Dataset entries
* * * *
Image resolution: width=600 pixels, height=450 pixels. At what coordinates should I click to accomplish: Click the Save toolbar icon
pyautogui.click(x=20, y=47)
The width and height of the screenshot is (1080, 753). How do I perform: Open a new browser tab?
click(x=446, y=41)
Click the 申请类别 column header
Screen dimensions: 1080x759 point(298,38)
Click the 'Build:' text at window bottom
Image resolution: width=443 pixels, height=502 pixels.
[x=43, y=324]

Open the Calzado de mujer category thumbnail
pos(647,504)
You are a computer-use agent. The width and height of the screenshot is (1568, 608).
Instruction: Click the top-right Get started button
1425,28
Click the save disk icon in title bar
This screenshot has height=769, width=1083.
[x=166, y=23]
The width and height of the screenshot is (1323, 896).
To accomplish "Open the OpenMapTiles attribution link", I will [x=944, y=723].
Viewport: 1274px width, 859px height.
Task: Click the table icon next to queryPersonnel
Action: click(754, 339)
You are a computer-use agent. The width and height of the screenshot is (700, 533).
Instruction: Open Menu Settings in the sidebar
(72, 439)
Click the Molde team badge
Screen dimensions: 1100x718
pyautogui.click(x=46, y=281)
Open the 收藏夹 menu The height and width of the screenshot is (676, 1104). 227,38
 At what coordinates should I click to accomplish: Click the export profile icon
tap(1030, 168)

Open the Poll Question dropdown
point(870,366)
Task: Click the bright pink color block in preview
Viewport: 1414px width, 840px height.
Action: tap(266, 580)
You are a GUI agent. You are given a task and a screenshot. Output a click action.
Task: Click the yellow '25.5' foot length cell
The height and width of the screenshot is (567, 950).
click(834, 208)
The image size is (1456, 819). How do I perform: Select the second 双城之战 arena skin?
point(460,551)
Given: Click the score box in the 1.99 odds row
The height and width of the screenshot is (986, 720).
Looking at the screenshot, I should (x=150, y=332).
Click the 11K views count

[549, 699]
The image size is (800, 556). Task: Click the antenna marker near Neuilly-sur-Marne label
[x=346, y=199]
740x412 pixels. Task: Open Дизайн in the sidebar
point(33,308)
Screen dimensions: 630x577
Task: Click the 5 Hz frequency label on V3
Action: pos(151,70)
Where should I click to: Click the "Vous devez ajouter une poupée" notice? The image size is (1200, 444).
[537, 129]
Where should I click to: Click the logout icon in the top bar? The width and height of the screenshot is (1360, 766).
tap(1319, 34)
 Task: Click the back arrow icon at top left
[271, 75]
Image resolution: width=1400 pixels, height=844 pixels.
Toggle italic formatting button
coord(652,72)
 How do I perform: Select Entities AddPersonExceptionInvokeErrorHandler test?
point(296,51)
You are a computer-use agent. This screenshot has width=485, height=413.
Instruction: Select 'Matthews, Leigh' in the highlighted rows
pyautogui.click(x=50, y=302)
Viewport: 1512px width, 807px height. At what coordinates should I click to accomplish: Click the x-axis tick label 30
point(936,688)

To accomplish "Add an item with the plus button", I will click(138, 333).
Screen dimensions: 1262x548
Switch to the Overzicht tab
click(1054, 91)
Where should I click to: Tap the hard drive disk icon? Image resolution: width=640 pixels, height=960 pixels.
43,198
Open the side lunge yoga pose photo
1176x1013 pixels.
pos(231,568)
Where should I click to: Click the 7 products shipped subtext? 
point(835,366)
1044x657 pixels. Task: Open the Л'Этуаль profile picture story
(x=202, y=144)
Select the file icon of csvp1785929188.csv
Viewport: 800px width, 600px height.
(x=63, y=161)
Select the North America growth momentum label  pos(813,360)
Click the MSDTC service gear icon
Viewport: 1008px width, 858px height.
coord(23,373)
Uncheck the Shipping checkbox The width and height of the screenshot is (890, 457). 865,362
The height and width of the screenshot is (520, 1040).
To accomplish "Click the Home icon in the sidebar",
* * * *
§ **Required action**:
Look through the records above for the string "computer", then copy every line that has it.

§ **Worked solution**:
You are a computer-use agent. The width and height of the screenshot is (1568, 608).
You are a computer-use agent. The width and height of the screenshot is (700, 533).
You are a computer-use agent. This screenshot has width=485, height=413.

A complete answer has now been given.